The collaboration will deepen Japanese involvement in aviation, an industry that Tokyo has long sought to nurture. Boeing's partners will include Mitsubishi Heavy Industries, which assembles wings for the U.S. aerospace company's 787 Dreamliner and fuselage components for its 777X series of jets.
The first phase of the partnership will involve electric propulsion. Boeing will collaborate with GS Yuasa to develop batteries for use in aircraft. Sinfonia Technology and unlisted Tamagawa Seiki will lend their expertise in small motors, while Kyushu University and the National Institute of Advanced Industrial Science and Technology will assist in developing superconducting motors.
To run aircraft on electric motors instead of jet engines, planes will need to be lighter. Carbon fiber composites are already used in aircraft bodies to reduce fuel consumption. Toray Industries, the world's leading supplier of carbon fibers, will work with Boeing to develop new materials that are inexpensive and easy to mass-produce.
Mitsubishi Heavy is working with industrial robot maker Fanuc to automate airframe assembly and other processes. Kawasaki Heavy has fully introduced its own robotics technology in aircraft production. The collaboration with Boeing will also incorporate the "internet of things" and artificial intelligence to automate manufacturing.
Boeing also will enter into a partnership with Japan's Ministry of Economy, Trade and Industry, which will support stronger ties between the aeropace company and Japanese industry and academia.
METI will introduce Boeing to electronics and precision-equipment makers that have the potential to advance next-generation aircraft technology. The ministry also will subsidize the development of promising technologies.

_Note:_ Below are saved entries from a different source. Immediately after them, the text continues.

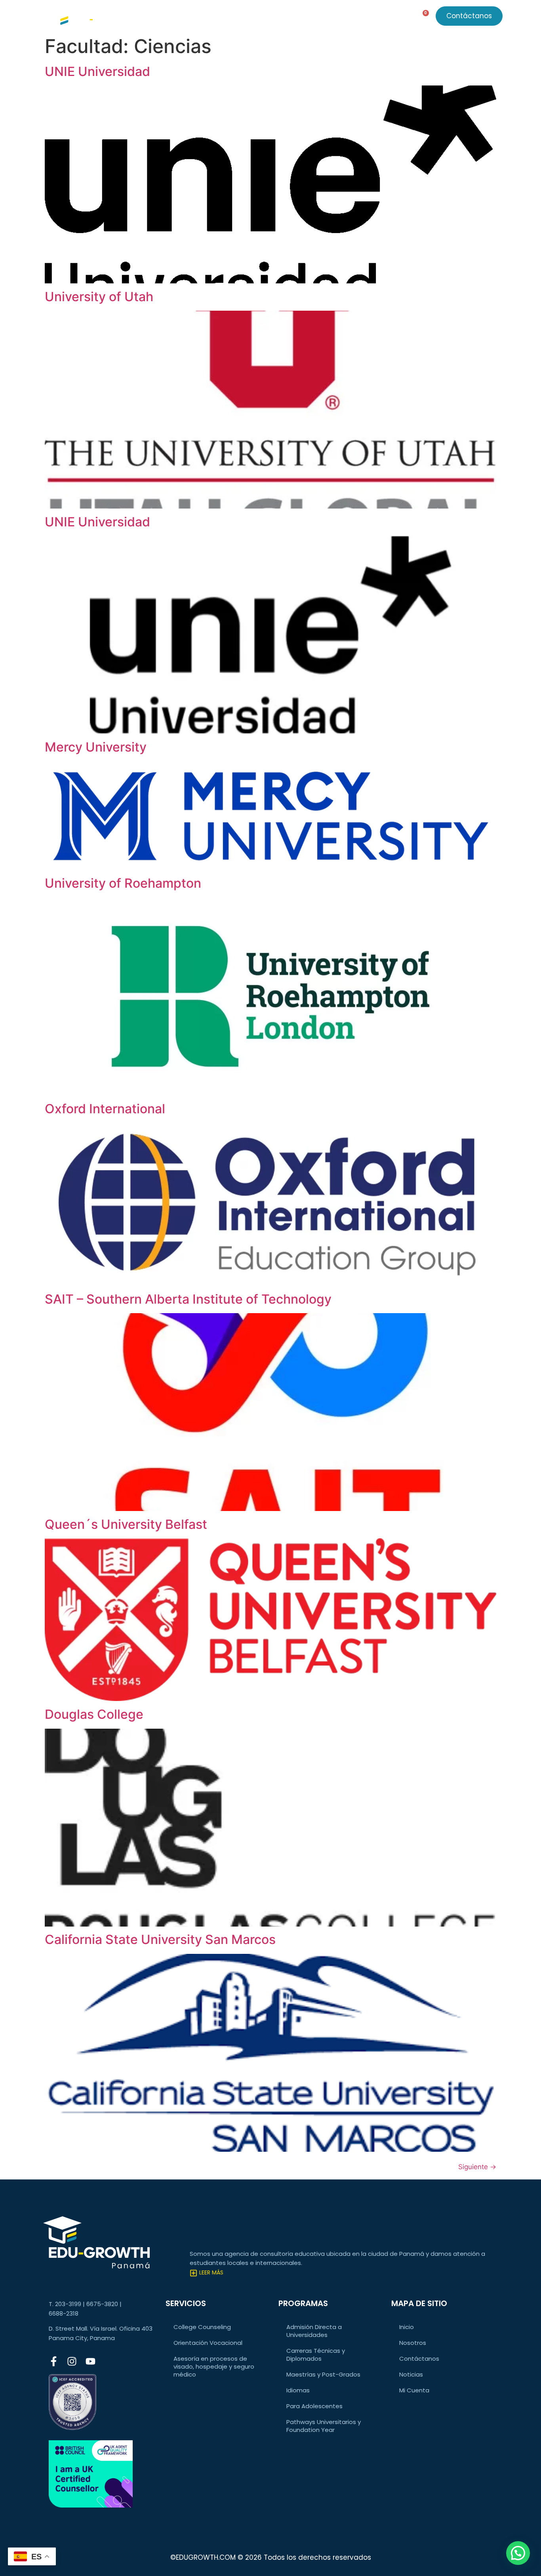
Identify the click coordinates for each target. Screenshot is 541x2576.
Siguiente (477, 2167)
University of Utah (99, 296)
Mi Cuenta (414, 2390)
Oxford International (105, 1108)
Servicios (183, 18)
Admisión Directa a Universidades (314, 2331)
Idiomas (298, 2390)
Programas (234, 18)
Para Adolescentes (314, 2406)
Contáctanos (419, 2358)
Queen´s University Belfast (126, 1524)
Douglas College (94, 1714)
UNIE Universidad (97, 71)
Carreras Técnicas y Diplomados (315, 2354)
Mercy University (96, 747)
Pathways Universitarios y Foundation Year (323, 2426)
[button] (518, 2553)
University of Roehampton (123, 883)
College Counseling (202, 2327)
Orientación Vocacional (207, 2343)
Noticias (283, 18)
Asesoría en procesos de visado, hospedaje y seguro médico (213, 2366)
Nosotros (320, 18)
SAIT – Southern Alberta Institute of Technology (188, 1299)
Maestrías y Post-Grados (323, 2374)
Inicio (406, 2327)
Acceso (364, 18)
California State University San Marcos (160, 1939)
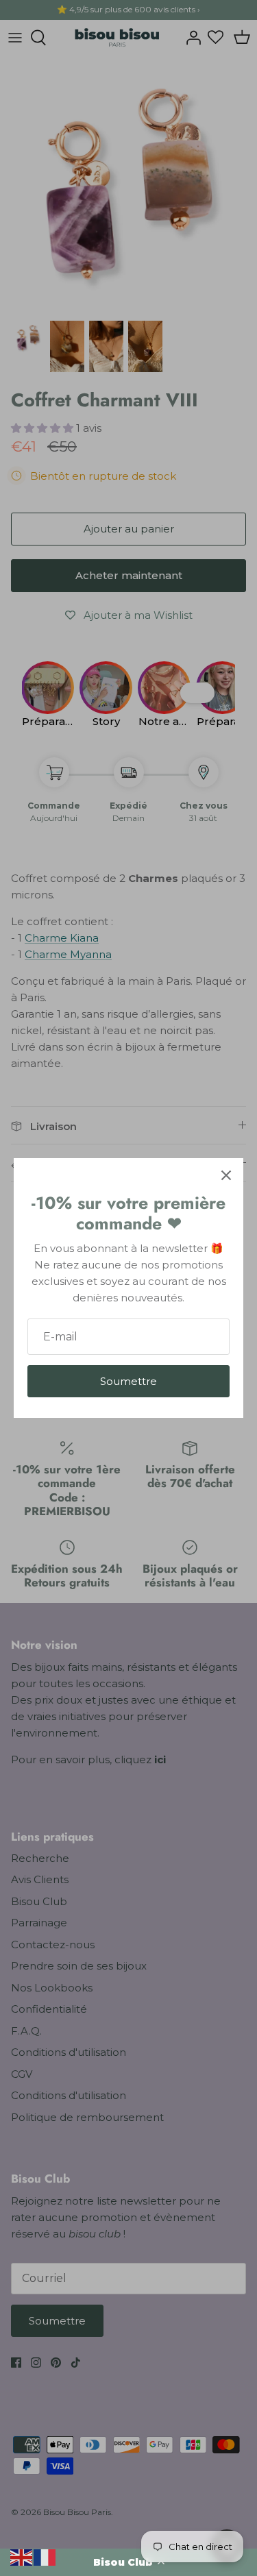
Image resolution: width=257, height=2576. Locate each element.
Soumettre (128, 1381)
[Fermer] (226, 1175)
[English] (22, 2556)
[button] (128, 2562)
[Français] (45, 2556)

During the Allied occupation of Japan after World War II, airplane manufacturing was outlawed for seven years. That prohibition stunted the development of Japan's aerospace industry. Although the country has given birth to some of the world's biggest automakers, it has yet to produce an equivalent of a Boeing or an Airbus.
Japanese heavy industry has grown in importance as a supplier of airframe structural components and engines, but the sector has struggled in developing electrical and other equipment.